- [Exercise prompt]: Convert everything from the line containing "Click the computer" down to the line containing "Go to first", both included, into a two-column CSV with the header input,output. Each record gets one row, with its text in input and its answer in output, every field in quotation marks and any line breaks replaced by spaces.

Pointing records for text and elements
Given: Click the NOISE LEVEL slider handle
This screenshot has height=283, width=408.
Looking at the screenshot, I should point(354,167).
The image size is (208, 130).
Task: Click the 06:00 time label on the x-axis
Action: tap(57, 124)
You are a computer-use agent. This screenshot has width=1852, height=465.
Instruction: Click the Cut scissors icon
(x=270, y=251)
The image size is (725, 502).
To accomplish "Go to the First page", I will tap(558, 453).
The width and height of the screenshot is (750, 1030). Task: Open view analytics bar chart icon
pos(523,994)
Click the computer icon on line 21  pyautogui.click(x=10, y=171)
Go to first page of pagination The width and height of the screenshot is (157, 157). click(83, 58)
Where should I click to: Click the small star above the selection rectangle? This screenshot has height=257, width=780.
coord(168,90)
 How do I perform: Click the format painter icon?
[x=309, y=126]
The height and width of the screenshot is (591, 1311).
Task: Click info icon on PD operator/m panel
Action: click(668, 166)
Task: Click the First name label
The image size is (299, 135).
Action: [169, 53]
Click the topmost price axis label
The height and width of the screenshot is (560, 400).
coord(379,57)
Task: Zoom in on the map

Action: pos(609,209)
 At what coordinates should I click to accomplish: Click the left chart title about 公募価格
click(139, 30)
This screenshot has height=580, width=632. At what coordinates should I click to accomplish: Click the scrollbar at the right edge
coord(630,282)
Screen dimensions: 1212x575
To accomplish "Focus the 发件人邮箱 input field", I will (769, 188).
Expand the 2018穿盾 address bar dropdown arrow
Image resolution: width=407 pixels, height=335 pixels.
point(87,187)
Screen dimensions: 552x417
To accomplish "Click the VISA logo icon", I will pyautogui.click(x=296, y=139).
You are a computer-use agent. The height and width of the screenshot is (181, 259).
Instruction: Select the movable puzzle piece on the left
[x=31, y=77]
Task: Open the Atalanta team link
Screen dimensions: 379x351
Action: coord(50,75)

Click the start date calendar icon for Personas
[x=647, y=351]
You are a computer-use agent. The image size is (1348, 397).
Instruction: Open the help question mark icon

- [The reply]:
input,output
"Click the computer icon on line 21","pyautogui.click(x=10, y=171)"
"Go to first page of pagination The width and height of the screenshot is (157, 157).","click(83, 58)"